The Center’s newest program, the Massachusetts Transition and Growth Program (MassTAG), will offer grants to outside companies of all sizes toward basing 10 to 49 employees in the state. Grants will be $15,000 to $25,000 per job—comparable to the tax incentive award range.

Dr. Windham-Bannister said the Center and the state’s Executive Office of Housing and Economic Development worked to persuade GE Healthcare Life Sciences in 2014 to build its new North American headquarters in Marlborough, MA. On June 23, Gov. Baker led dignitaries in opening the 210,000-square-foot headquarters, where 500 researchers are to be based by next year.

“The state was a protagonist, versus an antagonist, which is very often how government is viewed in the life sciences industry,” Dr. Windham-Bannister said. “I think that their very, very positive experience caused GE corporate to take a hard look at Massachusetts, and to say, ‘Yeah, this is a state where we could come and continue to really transform our business.’ ”
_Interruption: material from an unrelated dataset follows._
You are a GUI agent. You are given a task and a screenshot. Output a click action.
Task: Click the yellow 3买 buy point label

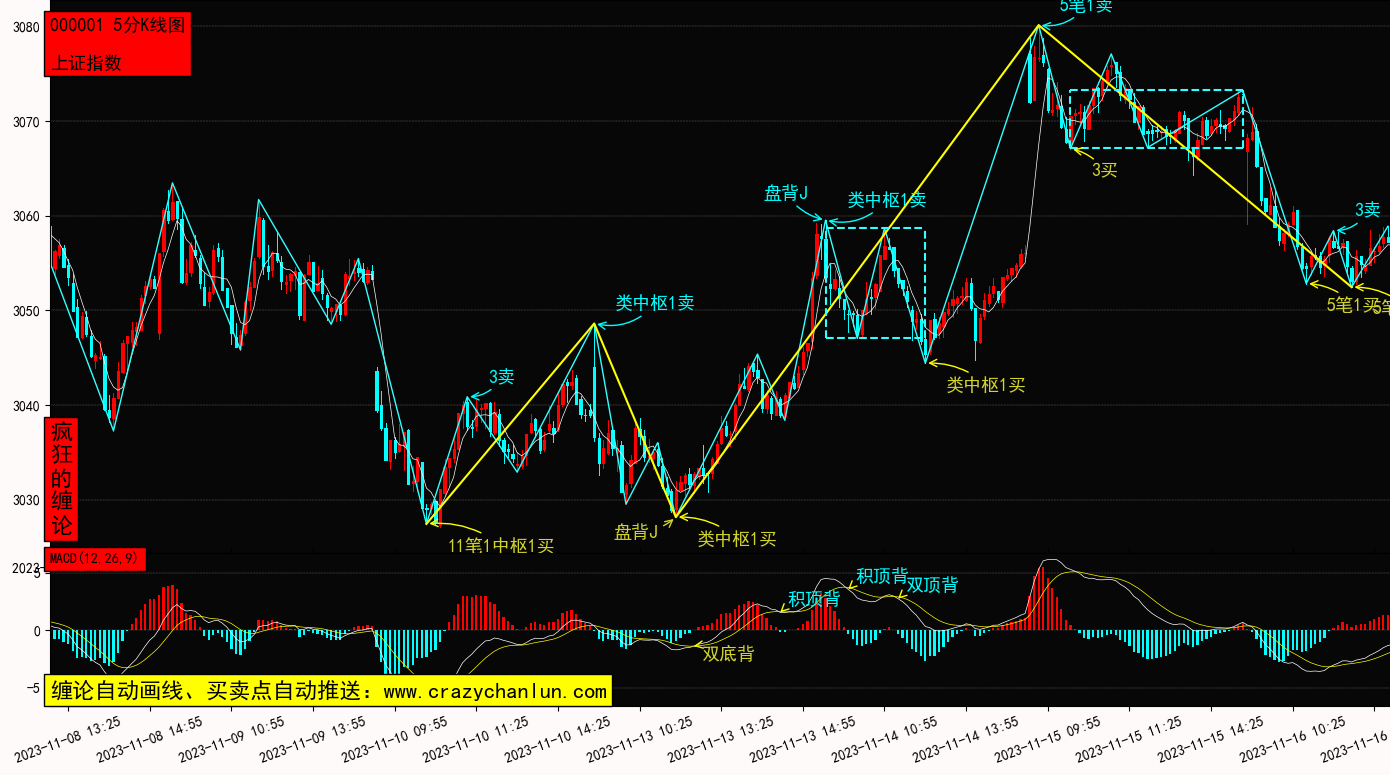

The experience of GE Healthcare Life Sciences was among factors in GE’s January decision to move its corporate headquarters from Fairfield, CT, to Boston, spokeswoman Susan Bishop told GEN. The day of the Marlborough opening, GE filed a letter of intent with the Boston Redevelopment Authority stating its interest in building a new corporate HQ at Boston’s Fort Point.

“There is a great business ecosystem: companies, universities, startups, R&D, and a supportive policy environment. Boston attracts a diverse, technologically fluent workforce focused on solving challenges for the world,” Bishop said. “Boston offers the complete package—innovation, talent, and infrastructure—to partner with GE now and in the future.”